======== Exercise inputs

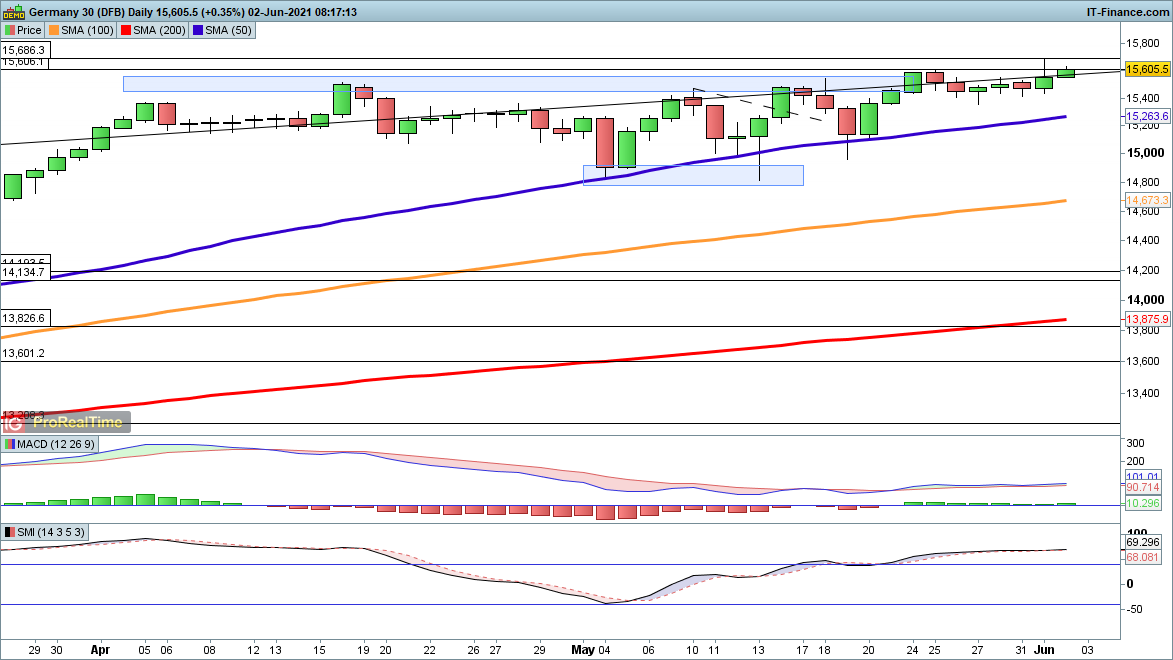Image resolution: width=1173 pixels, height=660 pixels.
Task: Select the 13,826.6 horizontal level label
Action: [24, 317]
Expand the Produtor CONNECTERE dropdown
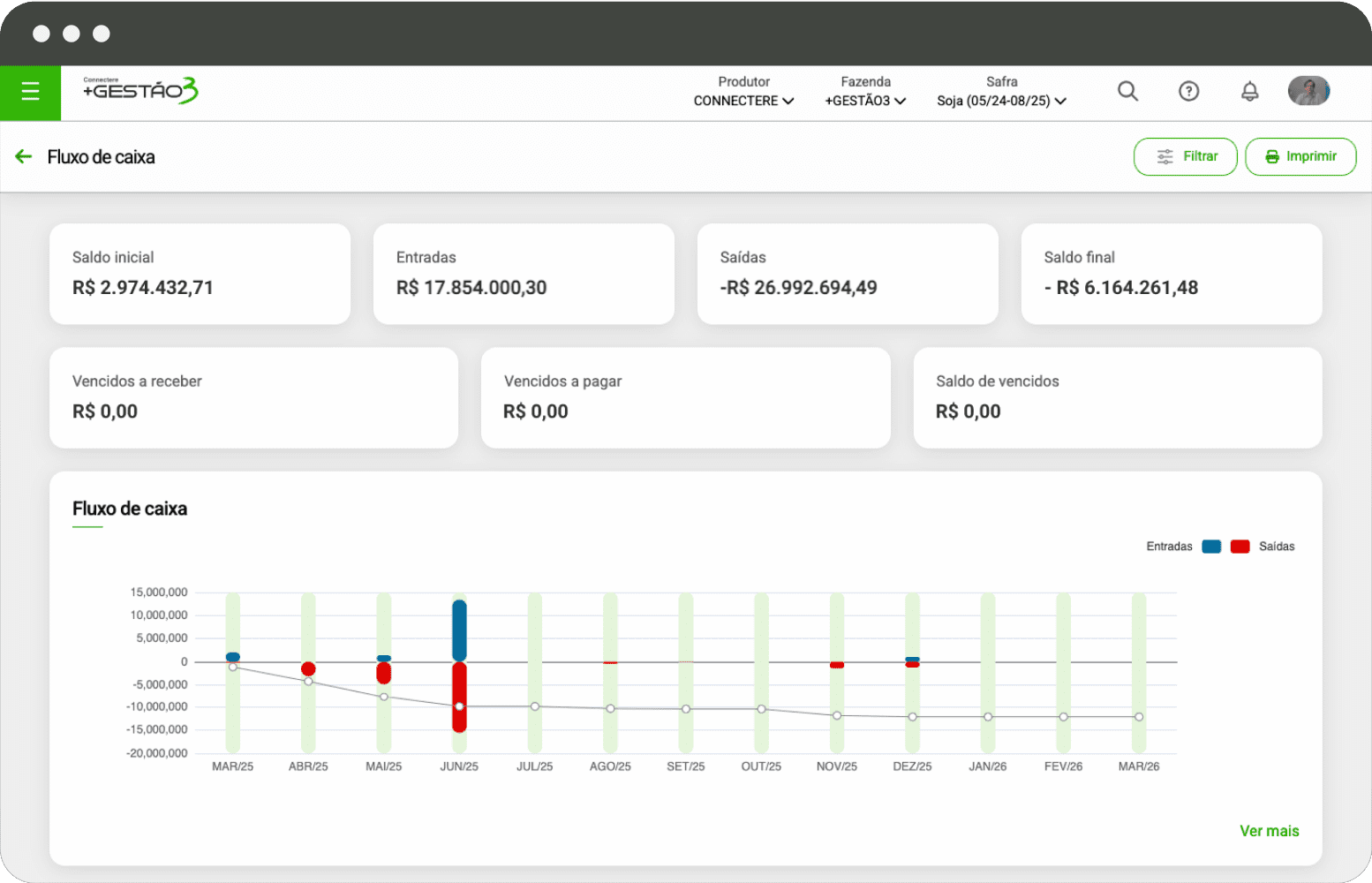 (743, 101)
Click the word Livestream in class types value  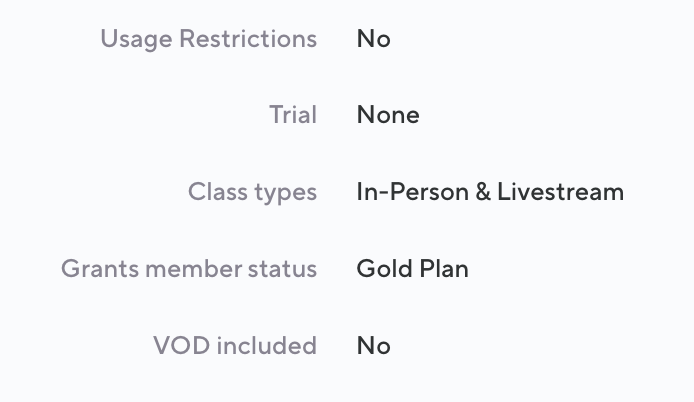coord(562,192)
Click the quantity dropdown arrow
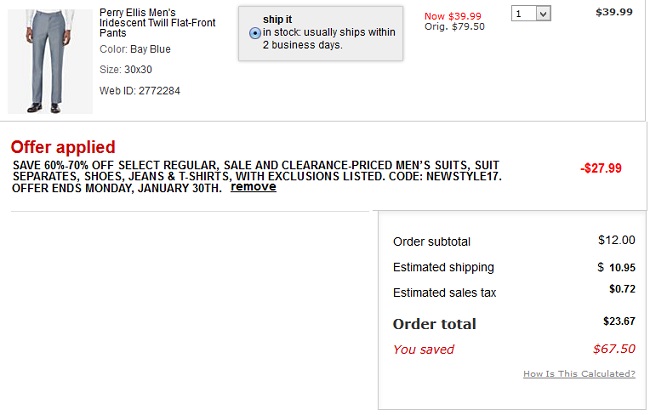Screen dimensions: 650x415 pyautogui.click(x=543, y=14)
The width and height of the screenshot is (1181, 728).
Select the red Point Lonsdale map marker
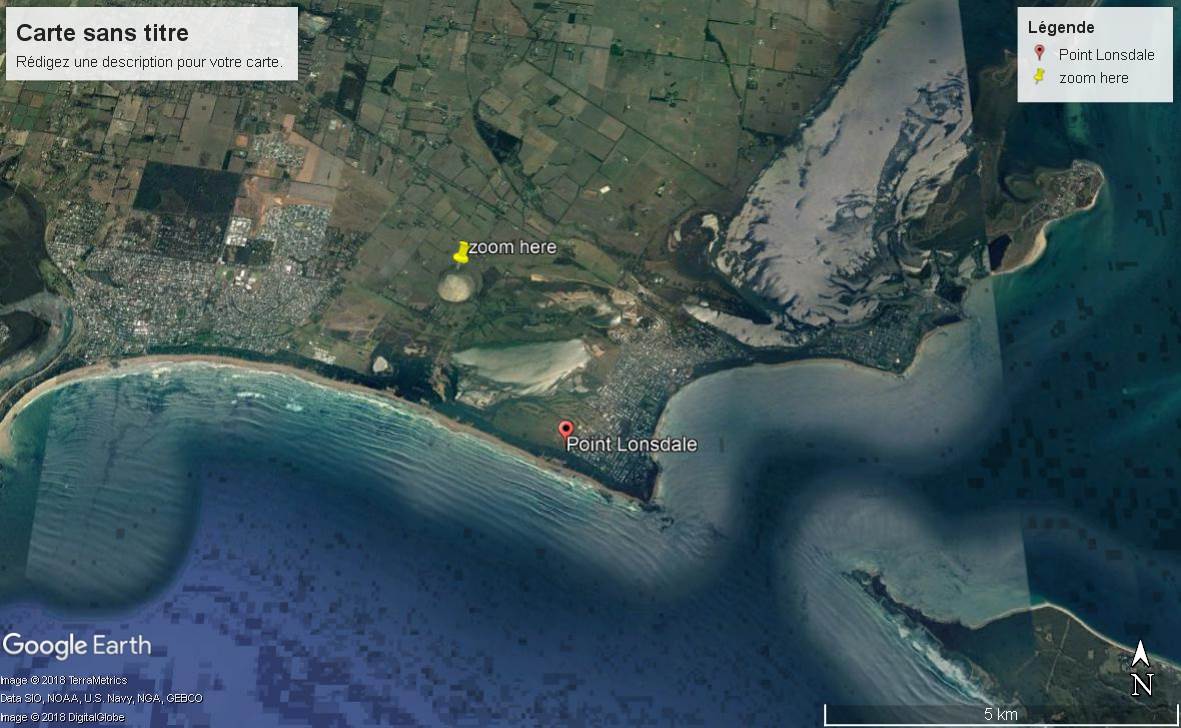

================

#### Task directions:
Each line from the one containing "Click the quantity dropdown arrow" through the last line above should be retyped exactly, and no other line. Any picture is to be left out.

#### Response below:
Click the quantity dropdown arrow
Screen dimensions: 650x415 pyautogui.click(x=543, y=14)
The width and height of the screenshot is (1181, 728).
Select the red Point Lonsdale map marker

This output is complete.